悲劇

彼女が泣いていた。会ったのは一年ぶり、泣き顔を見たのは初めてのことだった。しなやかで明るく弱かった彼女は、その日激しく涙を流していた。
「大丈夫」そう言って、彼女が焼香している間預かっていた荷物を渡そうと手を伸ばしたが、彼女の手が開くことはなかった。「大丈夫か」もう一度そう聞いて、伸ばした手でそのまま背中を支える。ここにいる全員、一体なにが大丈夫だと言うのかと思いながらも。いくらか後、彼女はすみませんと口を開いた。しなやかで明るく、強い声であった。写真の中にいる友人と彼女は、僕が知っているよりもずっと親密だったのかもしれないと、根拠もなしにそう思う。
そうして僕らは一年ぶりに再会した仲間と帰路に着く。南海電車の中で見た、彼女が静かに流した涙はとても美しかった。その日まで僕は、女はもっと五月蝿く、可哀相に、泣く生き物だと思っていたんだ。

邂逅

祖母が亡くなった。父方の祖父母の、最後の一人だった。

提出が差し迫っていた論文のことを気にしながらも、帰らない訳にはいかなかった。正確には、急げば死に目に会えるかもしれないと思った。急いで田舎までのバスを取り、鞄にパソコンと喪服だけを詰め込んで飛び出した。バスに乗るまでに随分走ったものだから、暫く息を切らしていた。呼吸が落ち着いてからも心臓がザワザワして落ち着かず気分が悪くなってしまったもので、空いている車内のなかで二席分を占領して横になっていた。道中、母から祖母が亡くなったと連絡が入る。ポコン、といつも通りに、えらく呆気ない訃報であった。

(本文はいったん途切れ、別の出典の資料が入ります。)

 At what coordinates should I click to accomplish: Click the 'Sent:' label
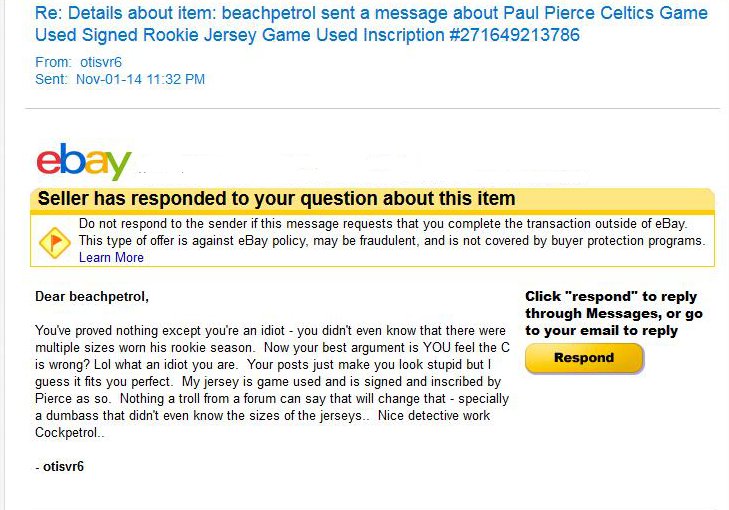(x=51, y=79)
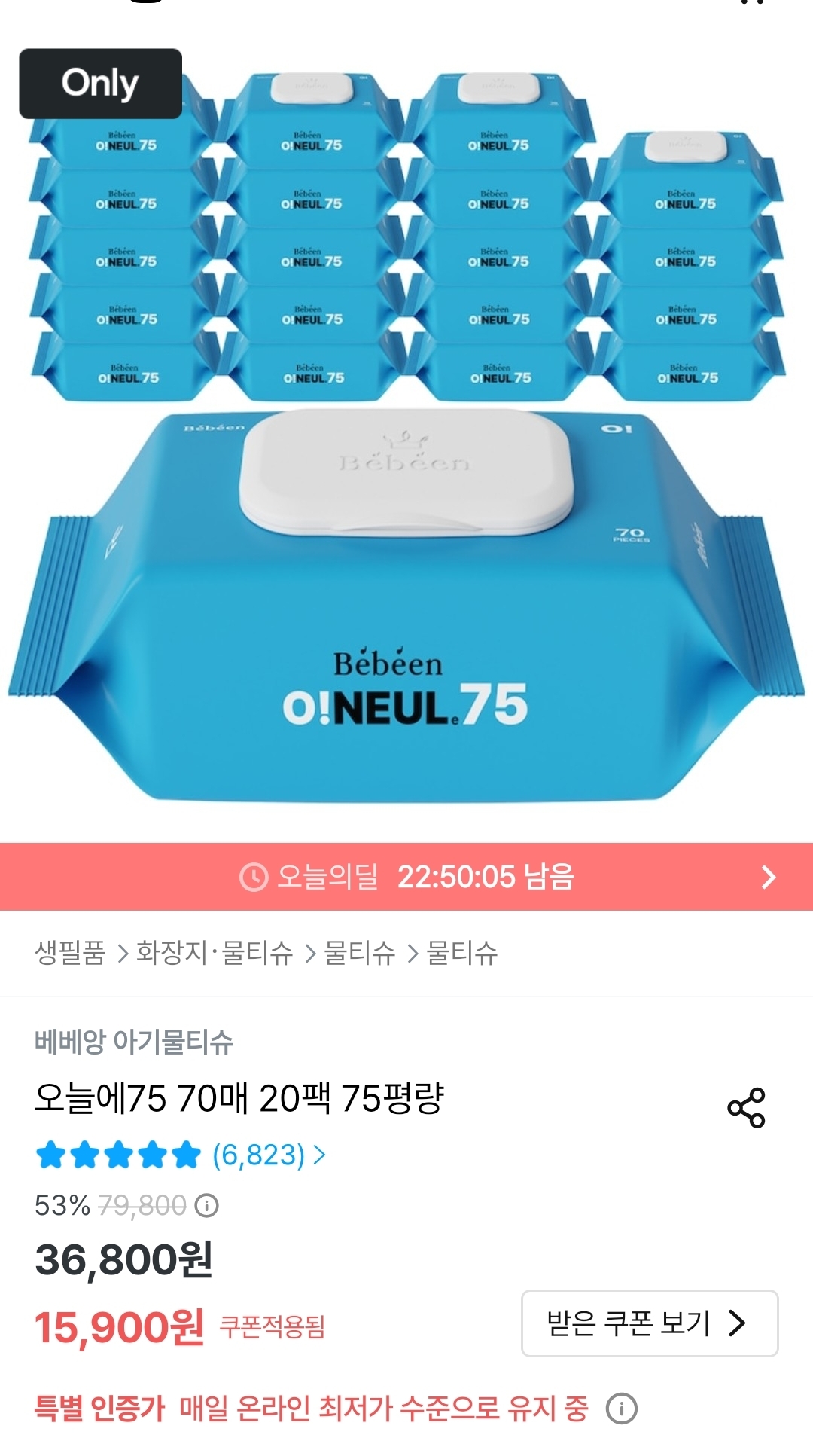Tap the five blue rating stars
This screenshot has height=1456, width=813.
point(119,1155)
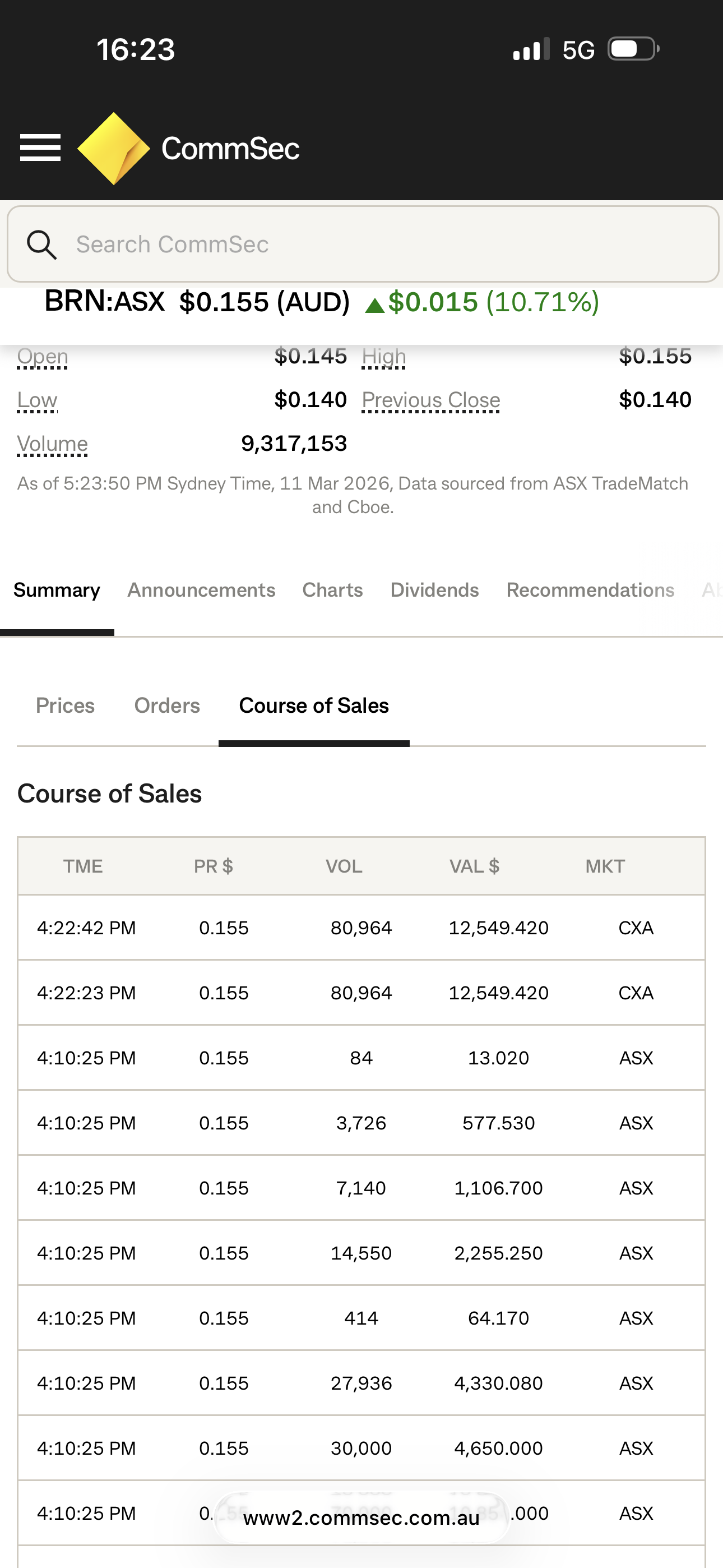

一人死ぬ度自分をここに繋ぎ止めている糸が切れていくようで、その人は最後の絹糸だと思っていた。しかし実際はその前と後では何も変わらず、むしろ心の支えが取れてホッとしたような心持ちになった。帰るのが嫌で嫌で仕方のなかった実家の空気が、祖母の死を契機に一変したのがわかった。

あぁ、目前に迫った明日の、なんて美しそうなこと。